- _Available data_:

^^^^^^^^

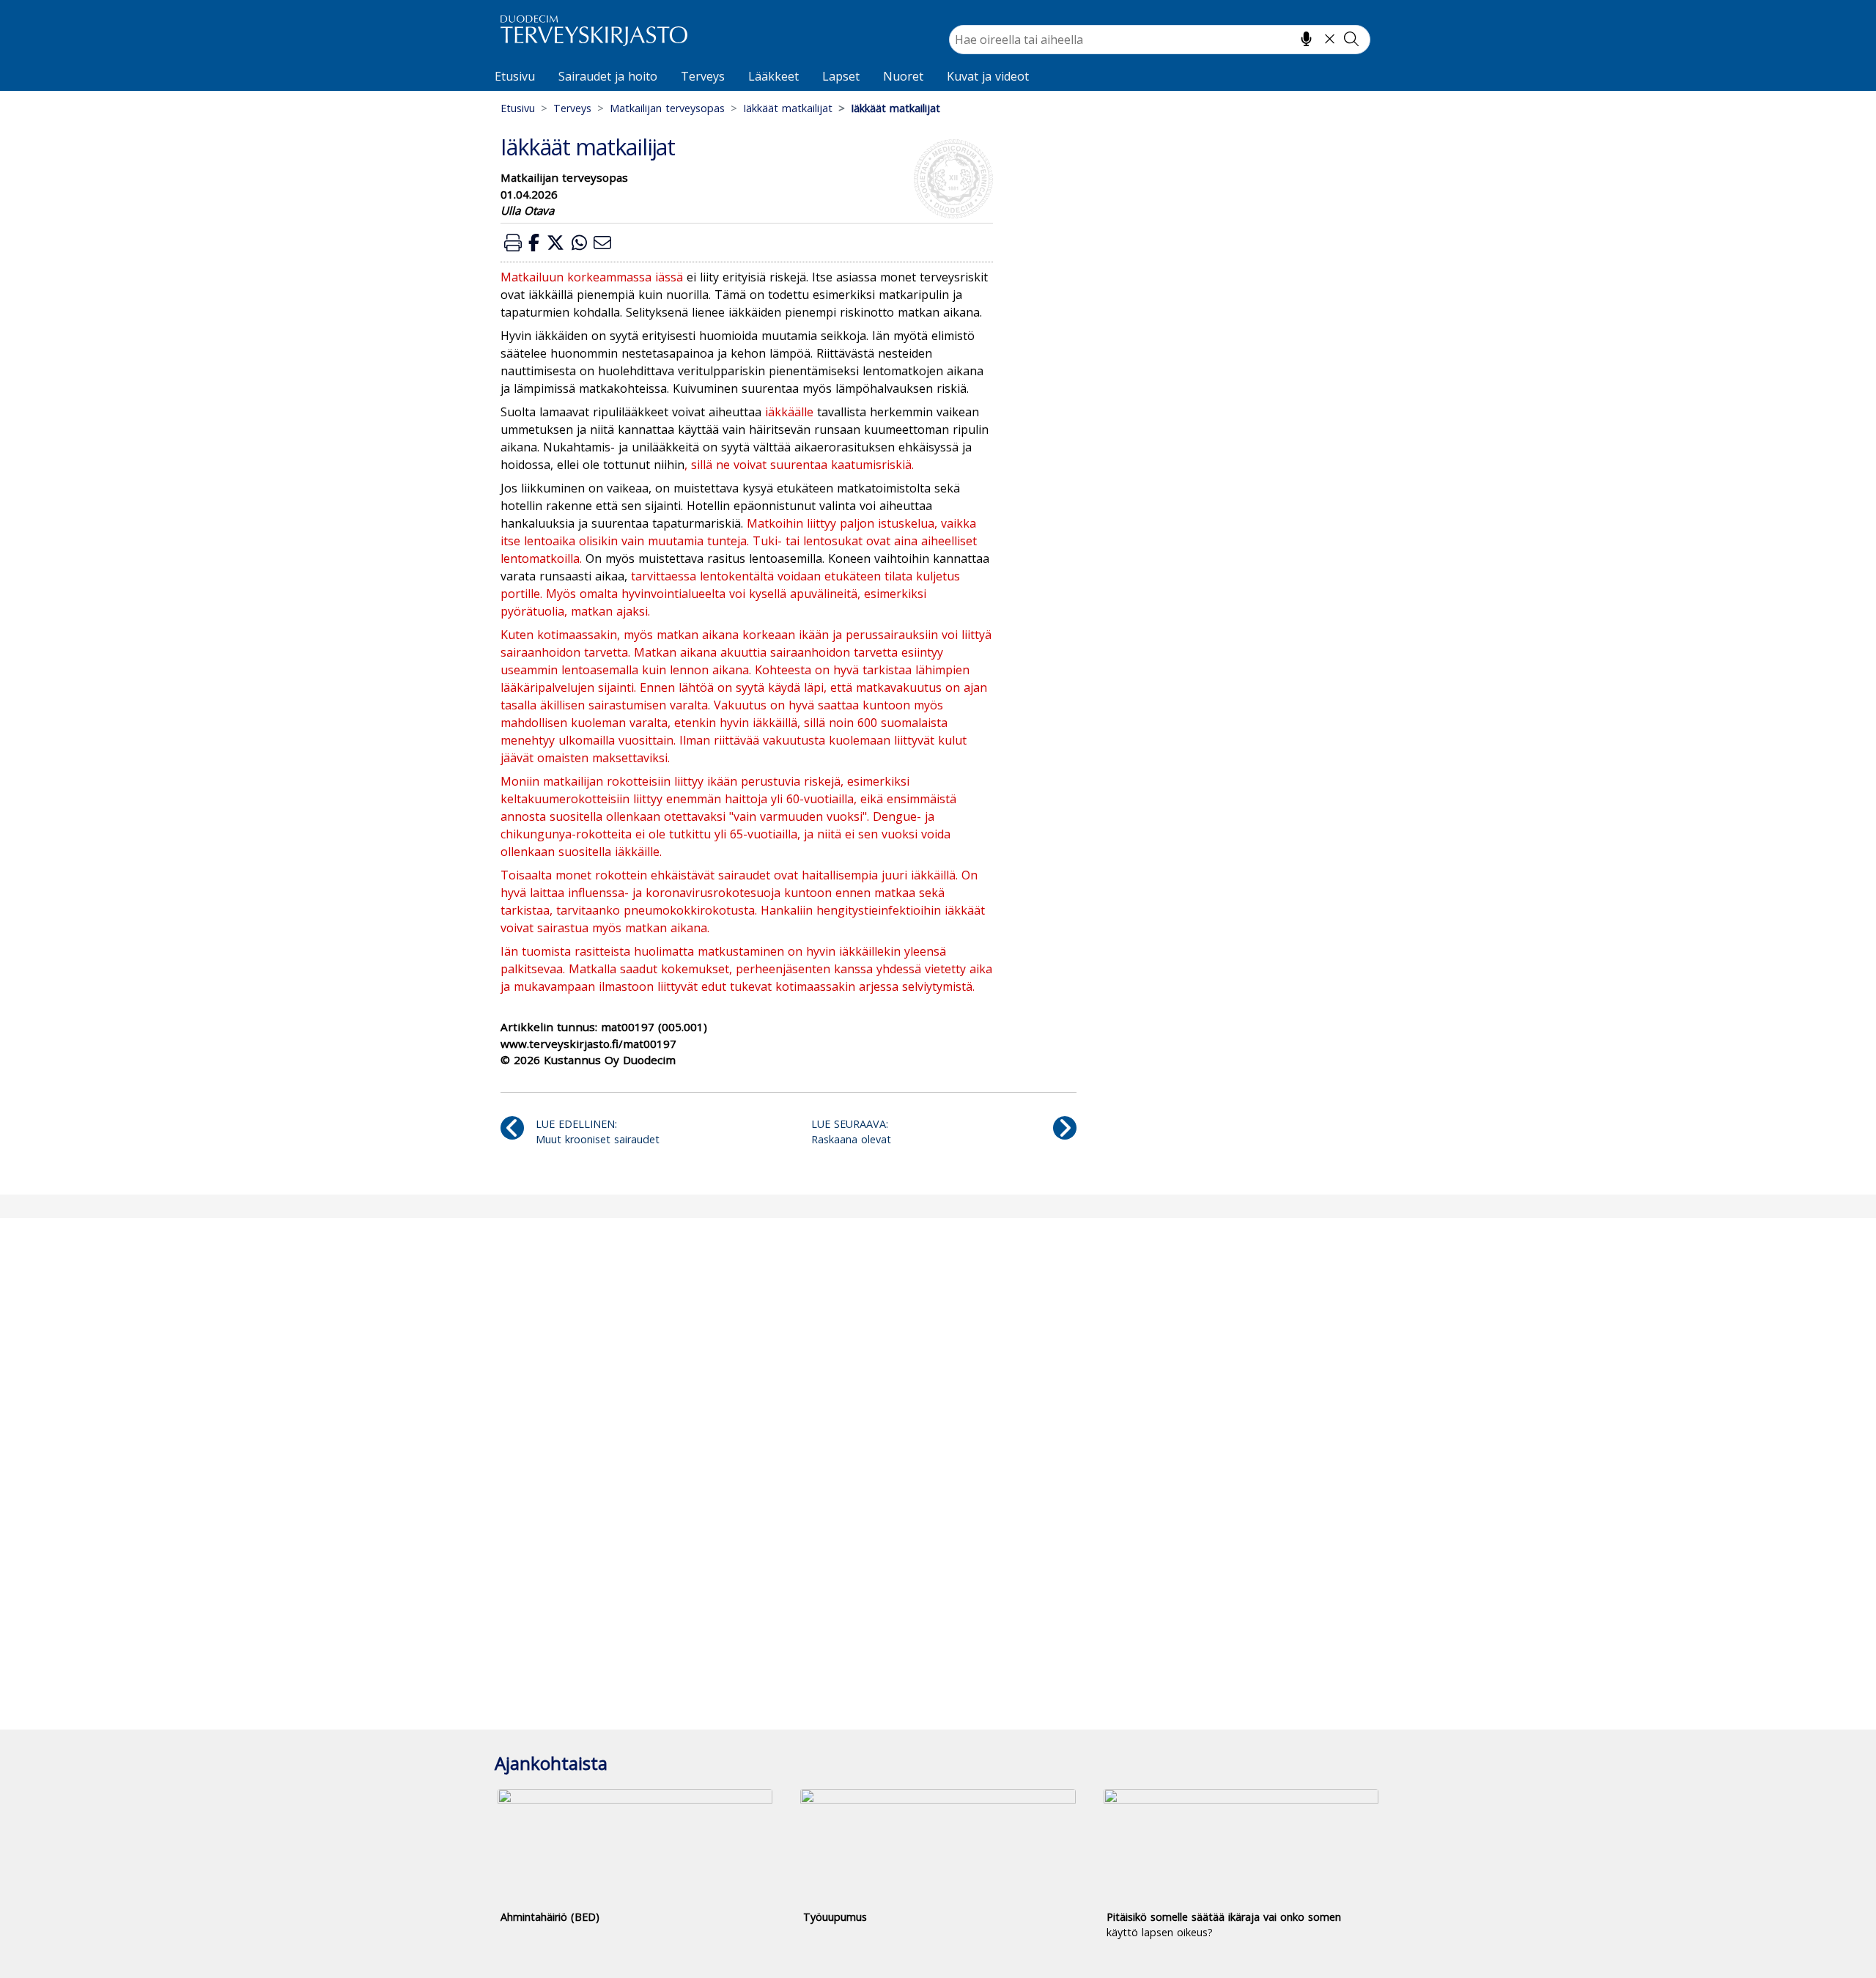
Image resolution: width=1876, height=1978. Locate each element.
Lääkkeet (773, 76)
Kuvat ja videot (988, 76)
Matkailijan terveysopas (667, 108)
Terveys (703, 76)
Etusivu (515, 76)
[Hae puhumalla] (1306, 38)
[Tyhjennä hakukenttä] (1329, 38)
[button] (513, 242)
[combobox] (1159, 39)
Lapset (841, 76)
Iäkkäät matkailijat (787, 108)
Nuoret (903, 76)
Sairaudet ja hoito (607, 76)
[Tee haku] (1351, 38)
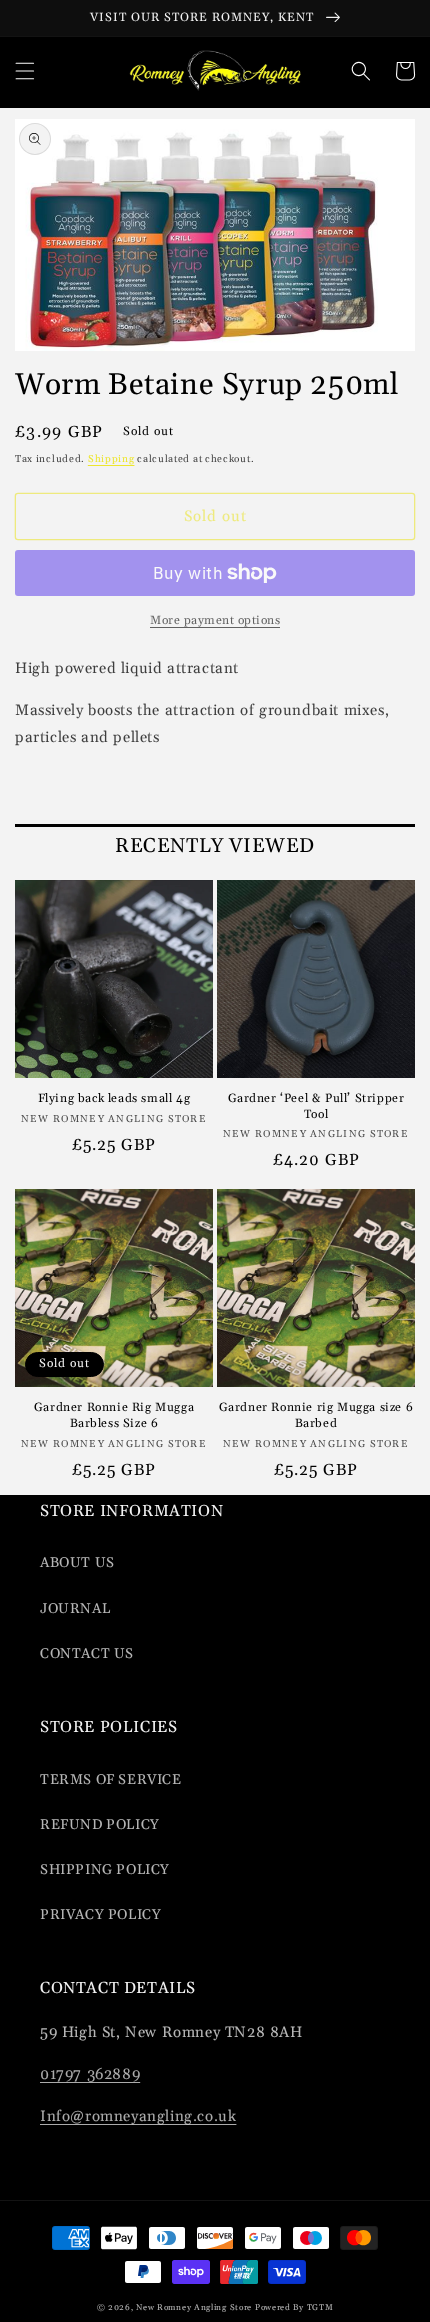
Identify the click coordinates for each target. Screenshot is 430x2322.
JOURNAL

^^^^^^^^

- _Task objective_: Set down each record above exactly as it stands and leave out all pictures.

- _Response to this task_:
Image resolution: width=1876, height=1978. Locate each element.
Lääkkeet (773, 76)
Kuvat ja videot (988, 76)
Matkailijan terveysopas (667, 108)
Terveys (703, 76)
Etusivu (515, 76)
[Hae puhumalla] (1306, 38)
[Tyhjennä hakukenttä] (1329, 38)
[button] (513, 242)
[combobox] (1159, 39)
Lapset (841, 76)
Iäkkäät matkailijat (787, 108)
Nuoret (903, 76)
Sairaudet ja hoito (607, 76)
[Tee haku] (1351, 38)
Identify the click coordinates for each target. Screenshot is 430x2322.
JOURNAL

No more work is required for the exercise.